- Music
- 29 Jun 26
Live Report: The Cure roll back the years to deliver all the hits to an adoring, sun-drenched Marlay Park
Back for their first outdoor performance in Ireland since 2019, The Cure proved that their powers remain undimmed. They delivered a sweeping set of angst and doom-injected pop, with the support of their old friends The Twilight Sad and Just Mustard.
Robert Smith strolls on stage to be greeted by an adoring mass of 40,000, and the late evening sun shining down upon them.
Concert goers, revelling in the summer heat, are rushing back from their trips to the bar, skillfully manoeuvring plastic pints held together by a flaccid cardboard base through a packed crowd.

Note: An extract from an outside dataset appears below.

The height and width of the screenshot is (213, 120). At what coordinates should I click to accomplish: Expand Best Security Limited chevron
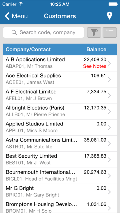(x=109, y=160)
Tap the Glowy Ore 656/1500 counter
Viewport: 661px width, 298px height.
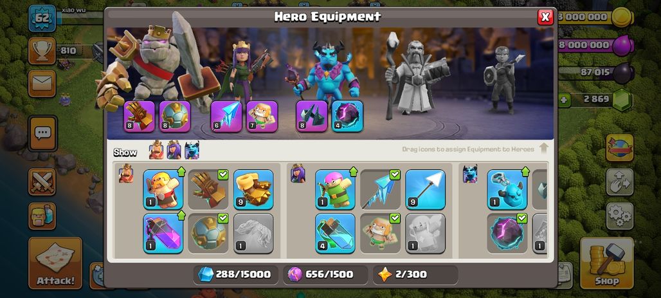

As he settles himself in front of the microphone, the vast opening chimes of 'Plainsong' roll across the field and cause a ripple of excitement.
Thirty-seven years ago, Smith was speaking to Hot Press in Lisbon during a very different moment in The Cure’s history. The band were touring Disintegration, now often credited as their greatest album, but Smith was openly talking as though the end was near.
“Everyone’s aware that this is the last tour,” he said. “I’m standing on stage now thinking that we’ve only a certain number of concerts left and it’s given them a real edge.”
Thankfully, it didn't turn out to be the end, but the band is quite different. Founding member Lol Tolhurst was kicked out of the band shortly before that interview. Then, last year, guitarist Perry Bemonte passed away, following a short illness.
As the opening sweep of 'Plainsong' gives way to the shimmer of 'Pictures of You', the distance between that supposedly final chapter and this balmy evening in Marlay Park seems both enormous and irrelevant.
Then, ‘High’ follows with a burst of Wish-era brightness. The love-struck guitars and buoyant drums answer the previous gloom with love and optimism, concluding a triad of hits to kick off the performance.
Around the crowd are a handful of Robert Smith lookalikes with smudged eyeliner and black clothes, as well as those who recall attending early Cure gigs throughout the 70s and 80s. This contingent is joined by a sizeable chunk of young people, either accompanied by a parent or in groups pushing toward the front barrier.
This mix unties to embrace ‘In Between Days'. The track hits all the hallmarks of The Cure’s brilliance: the tight, driving drum beats, jangly guitar and poignant lyrics about the complex emotional spectrum of love that have made The Cure a cross-generational phenomenon.
The lyrics, “When I said it was true/ That it couldn't be me and be her/ In between without you,” are chanted euphorically by those crowding around the barrier in the front-standing section.
For songs that deal with such angst and vulnerability, the spirits in Marlay Park are remarkably high. The pushing and shoving that are a hallmark of crowds this size are absent.
The glistening guitar intro to ‘Just Like Heaven’ rings out, which has fans frantically scrambling for their phones before Robert Smith has even sung a word. Some of the younger audience probably know the song from Oliva Rodrigo’s 2025 Glastonbury set, during which she brought out The Cure frontman to sing the tune.
The chiming guitars and deceptively upbeat bounce of Boys Don’t Cry’ has Cure fans in raptures in the late evening warmth as fans sing a song about emotional turmoil and heartbreak, with unrestrained joy.
Before leaving the stage, Smith takes a moment to admire the adorning crowd.
"You were truly lovely. See you again."
Nearly five decades in, The Cure remain as strange and quietly overwhelming as ever.